• **Selected extract**:
This species breeds in wide variety of shallow, open-canopy aquatic habitats, such as vernal pools, beaver ponds, marshes, bogs, swamps, ponds and around the edges of lakes. Temporary water bodies that are fish-free and that hold water for more than 4 months during the spring and summer are most likely to be used for breeding. Outside of the breeding season, individuals inhabit forested areas, usually with a few hundred meters of the breeding sites. Whenever possible, individuals hibernate below the frost line in mammal burrows, ant mounts, tree root cavities and other underground features. Individuals may also hibernate under logs or buried in the leaf litter.

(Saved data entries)
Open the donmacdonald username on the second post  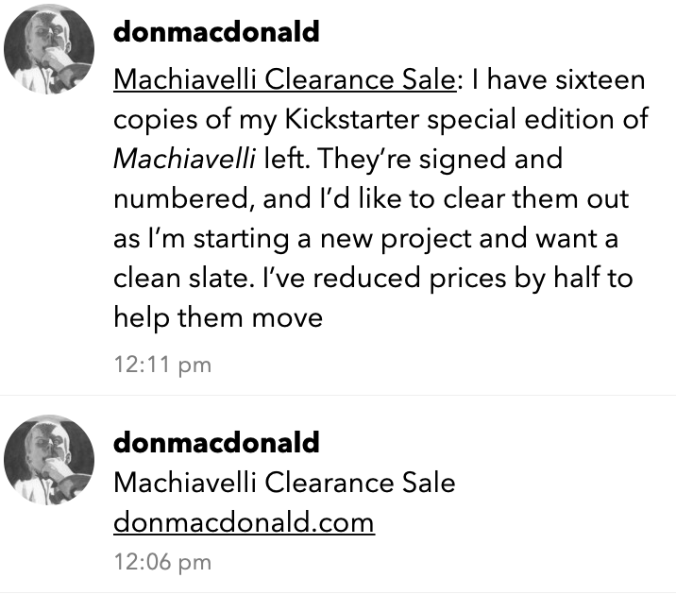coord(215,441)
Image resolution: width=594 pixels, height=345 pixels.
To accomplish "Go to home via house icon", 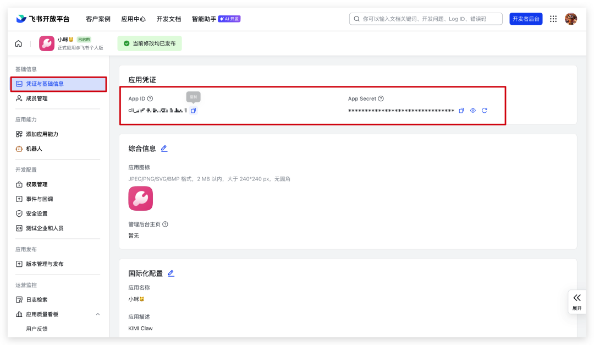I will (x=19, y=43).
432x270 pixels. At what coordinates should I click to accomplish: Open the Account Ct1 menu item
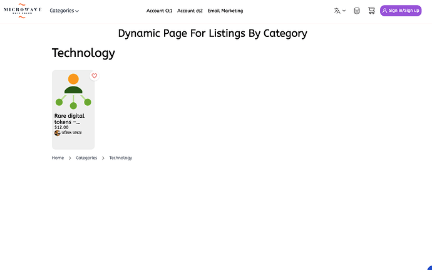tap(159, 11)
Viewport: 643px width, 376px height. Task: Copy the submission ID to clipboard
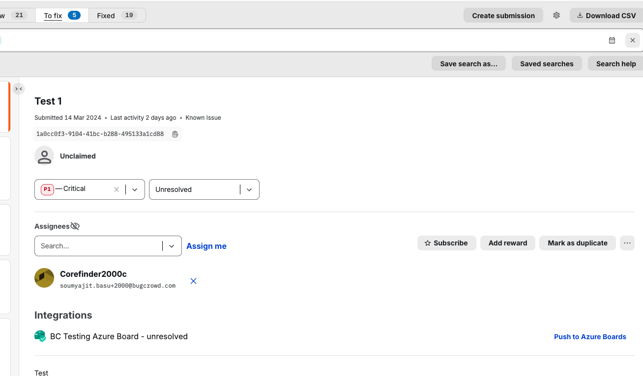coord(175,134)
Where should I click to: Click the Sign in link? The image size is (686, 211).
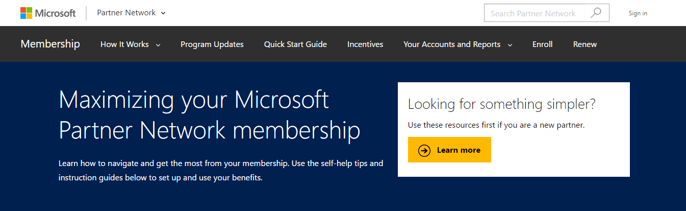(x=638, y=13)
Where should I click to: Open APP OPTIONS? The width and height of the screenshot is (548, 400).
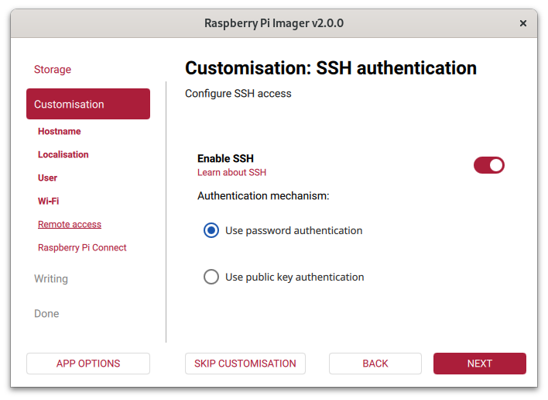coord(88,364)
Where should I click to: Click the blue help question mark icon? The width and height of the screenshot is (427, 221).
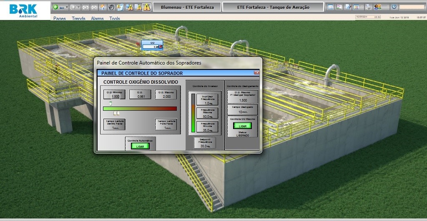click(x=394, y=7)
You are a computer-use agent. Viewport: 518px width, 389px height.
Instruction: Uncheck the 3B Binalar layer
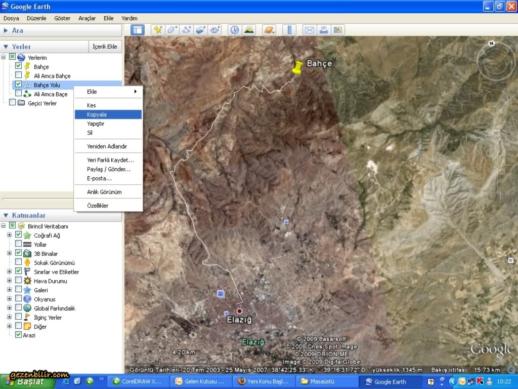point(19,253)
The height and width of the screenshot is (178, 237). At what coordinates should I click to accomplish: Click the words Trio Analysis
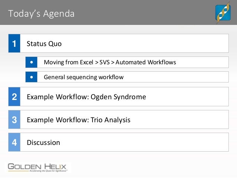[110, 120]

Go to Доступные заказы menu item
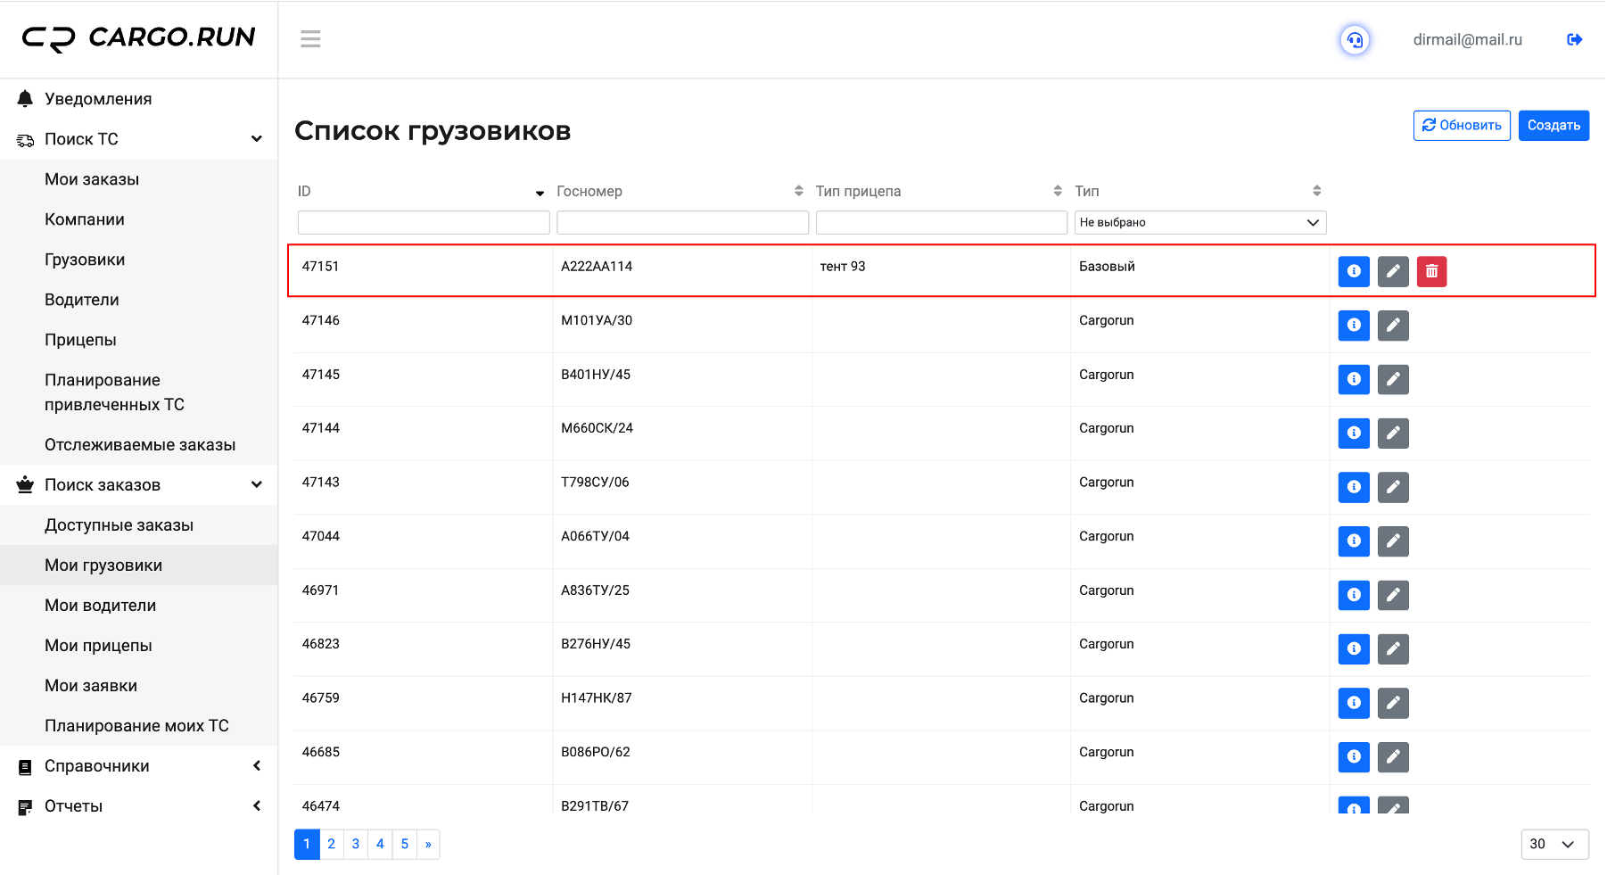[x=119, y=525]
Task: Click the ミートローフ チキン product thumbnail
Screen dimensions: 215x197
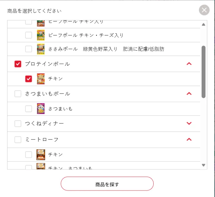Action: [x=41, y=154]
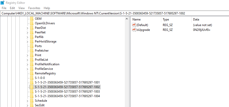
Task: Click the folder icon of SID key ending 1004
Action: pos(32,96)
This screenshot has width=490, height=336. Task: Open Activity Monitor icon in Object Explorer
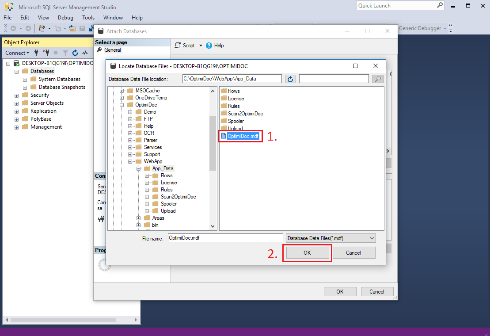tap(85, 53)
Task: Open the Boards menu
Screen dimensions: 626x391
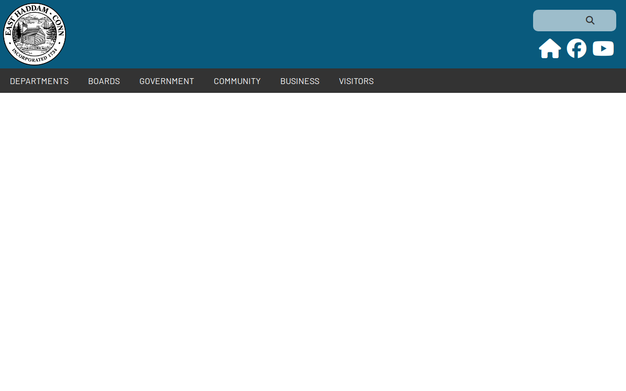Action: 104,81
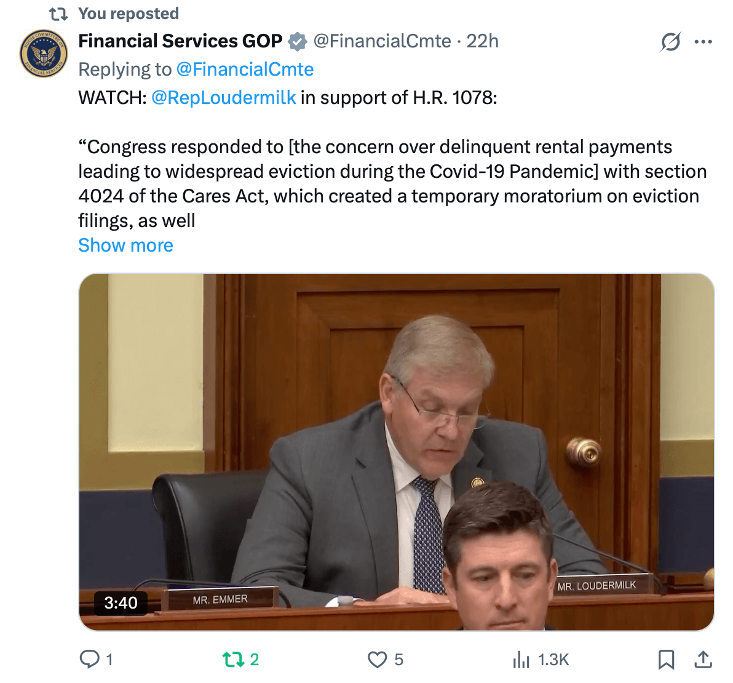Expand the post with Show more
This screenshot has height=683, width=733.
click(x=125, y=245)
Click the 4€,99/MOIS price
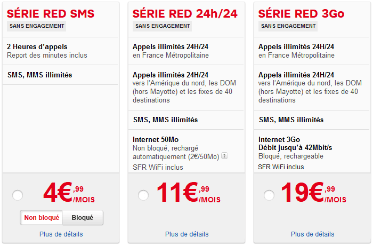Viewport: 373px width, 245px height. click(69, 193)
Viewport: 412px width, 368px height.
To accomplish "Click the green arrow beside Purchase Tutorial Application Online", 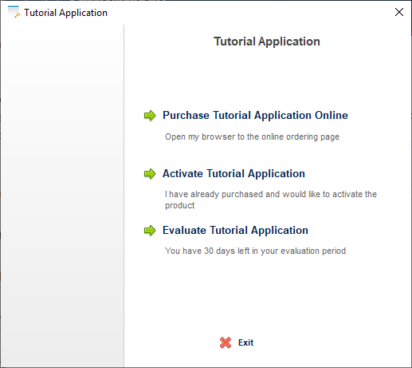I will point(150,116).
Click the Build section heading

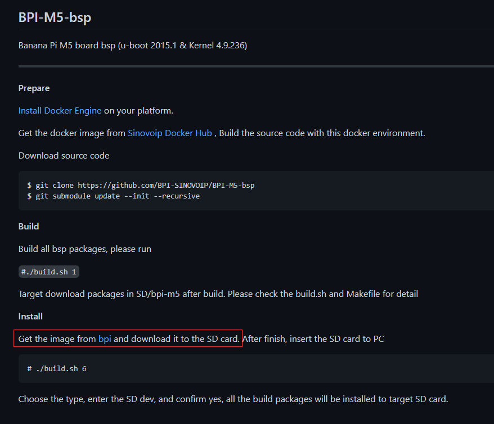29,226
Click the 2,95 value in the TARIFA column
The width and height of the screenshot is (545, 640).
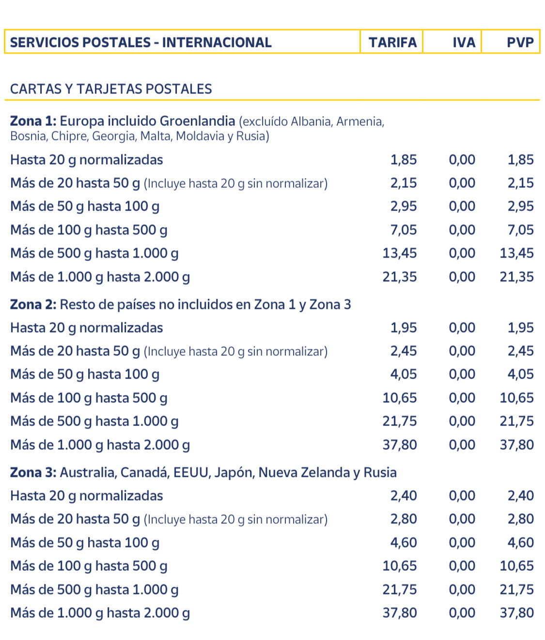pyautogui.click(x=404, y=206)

• **Task set**:
• A. Translate this sentence from the habitat text into Spanish: "Individuals may also hibernate under logs or buried in the leaf litter."
• B. Carry on writing the text about this species' habitat from the point where it stops.
The records have nothing to do with this.

• **Exercise answers**:
• A. Los individuos también pueden hibernar bajo troncos o enterrados en la hojarasca.

• B.
In Canada, Spring Peepers hibernate during the winter and are typically active from late March or April until late September or October, depending on latitude. Males call to attract females during the breeding season, which occurs in the early spring from April to early June, depending on latitude. Individuals may also call in the late summer and fall but little-to-no breeding occurs at this time. During breeding, the male grasps the female (amplexus) and fertilization occurs externally in aquatic habitats as the female lays eggs. The female lays between 200–1500 eggs, singly or in small clusters, which are attached to submerged vegetation near the bottom of the pool. The eggs are dark brown to black on top and white to cream-coloured underneath and are surrounded by two clear jelly envelopes. The eggs develop rapidly and hatch in 1–3 weeks, depending on water temperature. The tadpoles transform into frogs after 2–3 months, depending on latitude, and most individuals reach sexual maturity in the first or second year after metamorphosis. Spring Peepers typically only live for 3–4 years. Like several other species of frogs that extend into northern Canada, Spring Peepers are able to survive sub-freezing temperatures during hibernation by increasing the levels of glucose in their blood, which acts as a “cryoprotectant” and prevents water from freezing inside the cells. Individuals forage for a wide variety of insects, as well as other invertebrates such as spiders, mites, centipedes, snails and slugs.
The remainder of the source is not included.